Interestingly, his visit came a few days after the Machil fake encounter revelations, while protests over the incident were still raging in the Valley. Barely four days after he left, a young boy Tufail Mattoo, returning from tuitions, was allegedly hit with a tear-gas shell on his head by a policeman. He died on spot, as did many other teenagers before he did - succumbing to tear gas shell injuries even though neither the country’s laws, nor international standards permit any official agency to aim tear gas shells on the bodies of protestors. Tufail’s case is not one in isolation but the prime minister did not deem it fit to talk about such incidents and promise some remedy to ensure that they do not exist.

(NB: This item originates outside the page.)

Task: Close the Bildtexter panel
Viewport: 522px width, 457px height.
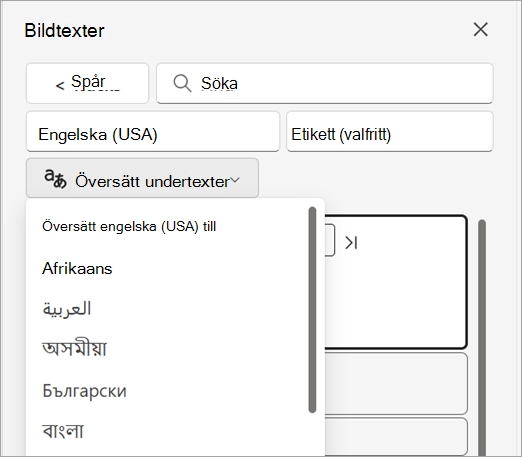Action: [x=480, y=30]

Years ago, from this very soil, he made a solemn promise to the people of Kashmir when he assured zero tolerance to human rights violations. Ever since, the promise has been observed in breach. His working group on human rights came up with creative suggestions of thinning troops, revocation of Armed Forces Special Powers Act and fairly probing cases of human rights violations as steps to reduce alienation. That time, amidst the ongoing peace process between India and Pakistan, hopes were still afloat in Kashmir and people waited patiently. But hopes mingling with pent up anger burst out like a volcano two years ago. New Delhi missed the bus and all it now does, along with its official paraphernalia and co-opted intellectuals is simply talk about the more glamourous things like building co-operation or at best parrot the promise of zero tolerance but exercising infinite tolerance to human rights abuses. Perhaps, in the fitness of the ground realities, the prime minister should re-coin the phrase of zero tolerance to human rights violations to ’zero tolerance to allegations of human rights violations’.